▶ Exercise goal
Rewrite the items below, substituting "Goal" for every "Instruction" and leaving all other text unchanged.

▶ Data for the task
======

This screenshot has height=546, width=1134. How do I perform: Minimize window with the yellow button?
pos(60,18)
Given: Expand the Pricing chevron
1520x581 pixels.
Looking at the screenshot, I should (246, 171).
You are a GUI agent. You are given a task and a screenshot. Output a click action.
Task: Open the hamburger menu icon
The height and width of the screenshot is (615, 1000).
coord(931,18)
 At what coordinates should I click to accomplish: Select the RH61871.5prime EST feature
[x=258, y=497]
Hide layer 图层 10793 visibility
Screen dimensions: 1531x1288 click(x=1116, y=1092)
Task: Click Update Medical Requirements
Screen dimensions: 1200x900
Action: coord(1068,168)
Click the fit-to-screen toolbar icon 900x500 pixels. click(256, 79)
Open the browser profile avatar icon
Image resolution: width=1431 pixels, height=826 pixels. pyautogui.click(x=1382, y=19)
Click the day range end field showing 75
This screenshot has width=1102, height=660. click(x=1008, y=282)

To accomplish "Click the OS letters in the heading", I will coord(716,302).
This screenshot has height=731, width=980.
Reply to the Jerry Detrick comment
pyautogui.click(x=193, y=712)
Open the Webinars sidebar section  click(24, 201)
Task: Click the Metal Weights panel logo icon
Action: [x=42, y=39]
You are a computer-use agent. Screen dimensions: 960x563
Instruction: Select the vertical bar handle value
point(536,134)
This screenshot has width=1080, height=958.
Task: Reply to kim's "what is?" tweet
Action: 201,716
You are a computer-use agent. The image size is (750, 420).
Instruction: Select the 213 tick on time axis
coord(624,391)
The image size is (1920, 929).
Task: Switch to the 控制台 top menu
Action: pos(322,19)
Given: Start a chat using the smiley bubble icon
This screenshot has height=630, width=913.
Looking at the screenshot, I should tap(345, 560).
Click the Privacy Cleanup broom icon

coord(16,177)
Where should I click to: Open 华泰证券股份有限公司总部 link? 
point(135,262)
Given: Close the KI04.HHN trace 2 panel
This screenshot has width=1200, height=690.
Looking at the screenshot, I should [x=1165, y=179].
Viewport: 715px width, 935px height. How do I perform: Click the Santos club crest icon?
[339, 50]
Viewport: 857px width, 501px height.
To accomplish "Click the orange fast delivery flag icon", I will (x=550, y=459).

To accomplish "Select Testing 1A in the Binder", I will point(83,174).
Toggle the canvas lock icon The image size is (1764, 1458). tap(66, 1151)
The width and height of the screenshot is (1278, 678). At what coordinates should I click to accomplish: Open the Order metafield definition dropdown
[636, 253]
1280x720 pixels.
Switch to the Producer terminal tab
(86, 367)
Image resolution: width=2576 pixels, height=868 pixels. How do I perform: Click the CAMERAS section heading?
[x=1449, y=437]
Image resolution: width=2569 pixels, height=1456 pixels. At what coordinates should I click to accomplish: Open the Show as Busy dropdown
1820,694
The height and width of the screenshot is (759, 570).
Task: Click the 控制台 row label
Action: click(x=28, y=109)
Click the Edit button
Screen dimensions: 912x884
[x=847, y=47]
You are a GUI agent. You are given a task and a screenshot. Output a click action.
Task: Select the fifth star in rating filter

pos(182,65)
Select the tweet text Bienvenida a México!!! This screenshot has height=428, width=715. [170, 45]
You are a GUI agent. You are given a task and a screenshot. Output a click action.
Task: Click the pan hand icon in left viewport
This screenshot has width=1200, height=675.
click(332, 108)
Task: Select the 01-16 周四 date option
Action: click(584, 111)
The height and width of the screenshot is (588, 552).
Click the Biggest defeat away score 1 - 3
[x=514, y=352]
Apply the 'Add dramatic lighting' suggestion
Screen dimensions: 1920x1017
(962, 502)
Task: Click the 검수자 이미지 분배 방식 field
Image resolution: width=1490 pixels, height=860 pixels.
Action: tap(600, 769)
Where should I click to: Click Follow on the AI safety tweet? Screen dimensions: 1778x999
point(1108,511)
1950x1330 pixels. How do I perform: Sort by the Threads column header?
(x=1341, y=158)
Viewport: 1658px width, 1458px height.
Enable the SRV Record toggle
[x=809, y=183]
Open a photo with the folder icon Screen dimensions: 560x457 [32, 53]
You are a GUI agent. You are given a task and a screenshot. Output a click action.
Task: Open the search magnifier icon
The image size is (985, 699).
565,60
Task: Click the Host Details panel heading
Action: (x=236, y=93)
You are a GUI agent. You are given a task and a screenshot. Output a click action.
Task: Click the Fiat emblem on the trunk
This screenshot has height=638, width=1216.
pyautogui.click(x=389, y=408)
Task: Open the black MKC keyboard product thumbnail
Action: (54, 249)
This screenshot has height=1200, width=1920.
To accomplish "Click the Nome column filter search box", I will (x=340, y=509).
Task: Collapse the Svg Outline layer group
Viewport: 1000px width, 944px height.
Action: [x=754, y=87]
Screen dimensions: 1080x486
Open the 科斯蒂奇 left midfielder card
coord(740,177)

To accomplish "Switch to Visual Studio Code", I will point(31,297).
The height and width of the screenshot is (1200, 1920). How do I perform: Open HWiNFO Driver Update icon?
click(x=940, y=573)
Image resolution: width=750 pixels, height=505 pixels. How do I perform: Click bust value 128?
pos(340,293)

======

▶ Answer in full
This screenshot has height=546, width=1134. How do I perform: Minimize window with the yellow button?
pos(60,18)
Given: Expand the Pricing chevron
1520x581 pixels.
Looking at the screenshot, I should (246, 171).
You are a GUI agent. You are given a task and a screenshot. Output a click action.
Task: Open the hamburger menu icon
The height and width of the screenshot is (615, 1000).
coord(931,18)
 At what coordinates should I click to accomplish: Select the RH61871.5prime EST feature
[x=258, y=497]
Hide layer 图层 10793 visibility
Screen dimensions: 1531x1288 click(x=1116, y=1092)
Task: Click Update Medical Requirements
Screen dimensions: 1200x900
Action: coord(1068,168)
Click the fit-to-screen toolbar icon 900x500 pixels. click(256, 79)
Open the browser profile avatar icon
Image resolution: width=1431 pixels, height=826 pixels. pyautogui.click(x=1382, y=19)
Click the day range end field showing 75
This screenshot has width=1102, height=660. click(x=1008, y=282)

To accomplish "Click the OS letters in the heading", I will coord(716,302).
This screenshot has height=731, width=980.
Reply to the Jerry Detrick comment
pyautogui.click(x=193, y=712)
Open the Webinars sidebar section  click(24, 201)
Task: Click the Metal Weights panel logo icon
Action: [x=42, y=39]
You are a computer-use agent. Screen dimensions: 960x563
Goal: Select the vertical bar handle value
point(536,134)
This screenshot has width=1080, height=958.
Task: Reply to kim's "what is?" tweet
Action: 201,716
You are a computer-use agent. The image size is (750, 420).
Goal: Select the 213 tick on time axis
coord(624,391)
The image size is (1920, 929).
Task: Switch to the 控制台 top menu
Action: pos(322,19)
Given: Start a chat using the smiley bubble icon
This screenshot has height=630, width=913.
Looking at the screenshot, I should tap(345, 560).
Click the Privacy Cleanup broom icon

coord(16,177)
Where should I click to: Open 华泰证券股份有限公司总部 link? 
point(135,262)
Given: Close the KI04.HHN trace 2 panel
This screenshot has width=1200, height=690.
Looking at the screenshot, I should [x=1165, y=179].
Viewport: 715px width, 935px height. How do I perform: Click the Santos club crest icon?
[339, 50]
Viewport: 857px width, 501px height.
To accomplish "Click the orange fast delivery flag icon", I will (x=550, y=459).

To accomplish "Select Testing 1A in the Binder", I will point(83,174).
Toggle the canvas lock icon The image size is (1764, 1458). tap(66, 1151)
The width and height of the screenshot is (1278, 678). At what coordinates should I click to accomplish: Open the Order metafield definition dropdown
[636, 253]
1280x720 pixels.
Switch to the Producer terminal tab
(86, 367)
Image resolution: width=2576 pixels, height=868 pixels. How do I perform: Click the CAMERAS section heading?
[x=1449, y=437]
Image resolution: width=2569 pixels, height=1456 pixels. At what coordinates should I click to accomplish: Open the Show as Busy dropdown
1820,694
The height and width of the screenshot is (759, 570).
Task: Click the 控制台 row label
Action: click(x=28, y=109)
Click the Edit button
Screen dimensions: 912x884
[x=847, y=47]
You are a GUI agent. You are given a task and a screenshot. Output a click action.
Task: Select the fifth star in rating filter

pos(182,65)
Select the tweet text Bienvenida a México!!! This screenshot has height=428, width=715. [170, 45]
You are a GUI agent. You are given a task and a screenshot. Output a click action.
Task: Click the pan hand icon in left viewport
This screenshot has width=1200, height=675.
click(332, 108)
Task: Select the 01-16 周四 date option
Action: click(584, 111)
The height and width of the screenshot is (588, 552).
Click the Biggest defeat away score 1 - 3
[x=514, y=352]
Apply the 'Add dramatic lighting' suggestion
Screen dimensions: 1920x1017
(962, 502)
Task: Click the 검수자 이미지 분배 방식 field
Image resolution: width=1490 pixels, height=860 pixels.
Action: tap(600, 769)
Where should I click to: Click Follow on the AI safety tweet? Screen dimensions: 1778x999
point(1108,511)
1950x1330 pixels. How do I perform: Sort by the Threads column header?
(x=1341, y=158)
Viewport: 1658px width, 1458px height.
Enable the SRV Record toggle
[x=809, y=183]
Open a photo with the folder icon Screen dimensions: 560x457 [32, 53]
You are a GUI agent. You are given a task and a screenshot. Output a click action.
Task: Open the search magnifier icon
The image size is (985, 699).
565,60
Task: Click the Host Details panel heading
Action: (x=236, y=93)
You are a GUI agent. You are given a task and a screenshot. Output a click action.
Task: Click the Fiat emblem on the trunk
This screenshot has height=638, width=1216.
pyautogui.click(x=389, y=408)
Task: Open the black MKC keyboard product thumbnail
Action: (54, 249)
This screenshot has height=1200, width=1920.
To accomplish "Click the Nome column filter search box", I will (x=340, y=509).
Task: Collapse the Svg Outline layer group
Viewport: 1000px width, 944px height.
Action: [x=754, y=87]
Screen dimensions: 1080x486
Open the 科斯蒂奇 left midfielder card
coord(740,177)

To accomplish "Switch to Visual Studio Code", I will point(31,297).
The height and width of the screenshot is (1200, 1920). How do I perform: Open HWiNFO Driver Update icon?
click(x=940, y=573)
Image resolution: width=750 pixels, height=505 pixels. How do I perform: Click bust value 128?
pos(340,293)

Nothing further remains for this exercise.